Spaceweather.com reports that the September 16 solar flare that erupted from sunspot AR3098 was an M8 class, meaning it was almost an X-flare, the strongest kind.

According to the UK Met Office Space Weather Division, the outage was a “moderate” R2 category event (R1 is minor, R5 is extreme).

Map-Radio-Blackout-Africa-Middle East-16.  Sep 2022
A map showing the blacked out radio frequencies and their geographic location after the solar flare on September 16, 2022. Photo credit: National Oceanic and Atmospheric Administration.

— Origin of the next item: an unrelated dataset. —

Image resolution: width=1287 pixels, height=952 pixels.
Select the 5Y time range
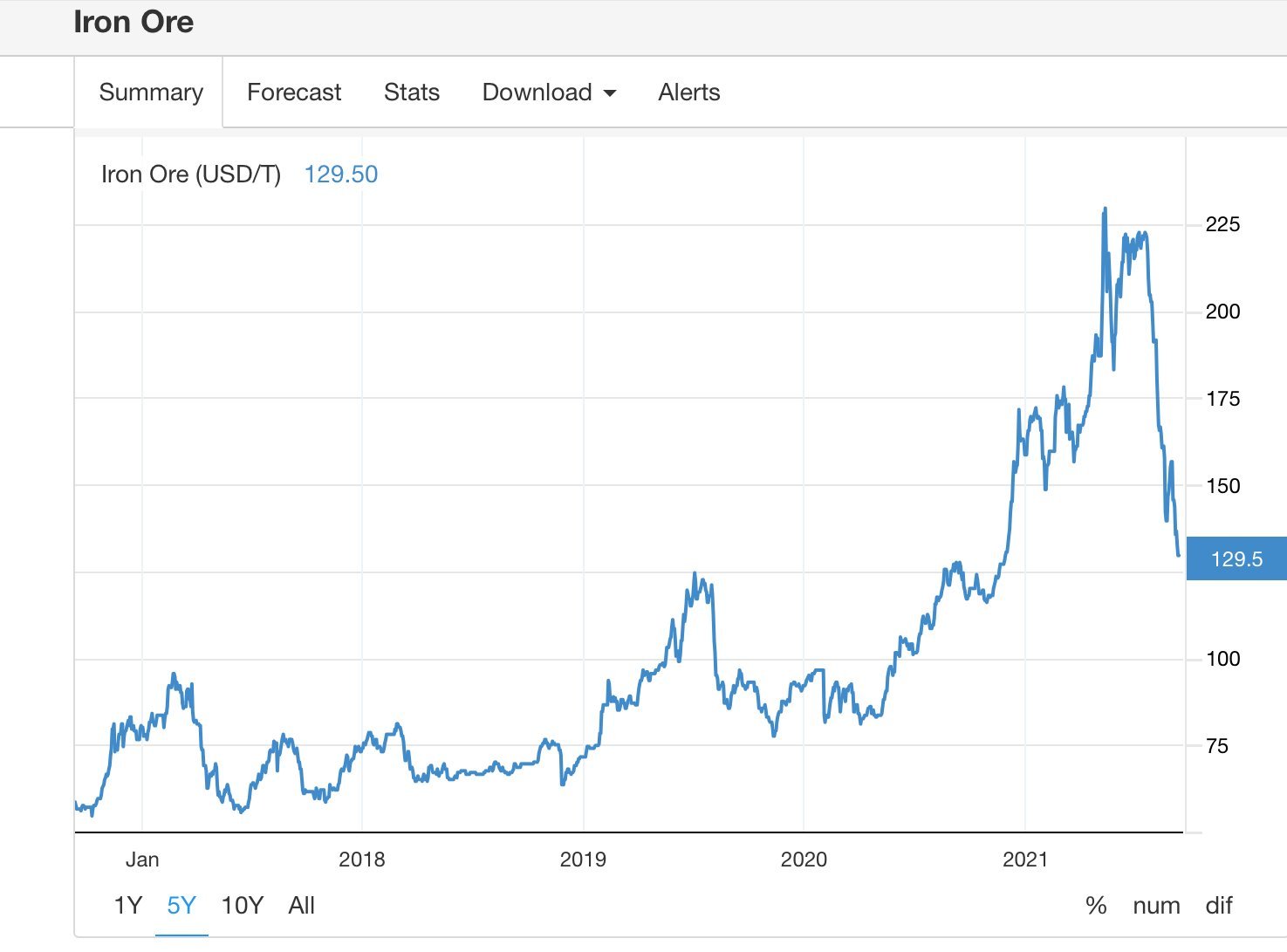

Space weather experts believe the solar flare may be accompanied by a coronal mass ejection (CME) from the sun’s coronasphere (a shell of million-degree plasma stretching millions of kilometers from the sun’s surface). According to Met and other space weather researchers, the CME could cause (minor) G1-level geomagnetic instability in the coming days, leading to weak power grid fluctuations and minor impacts on satellite operations.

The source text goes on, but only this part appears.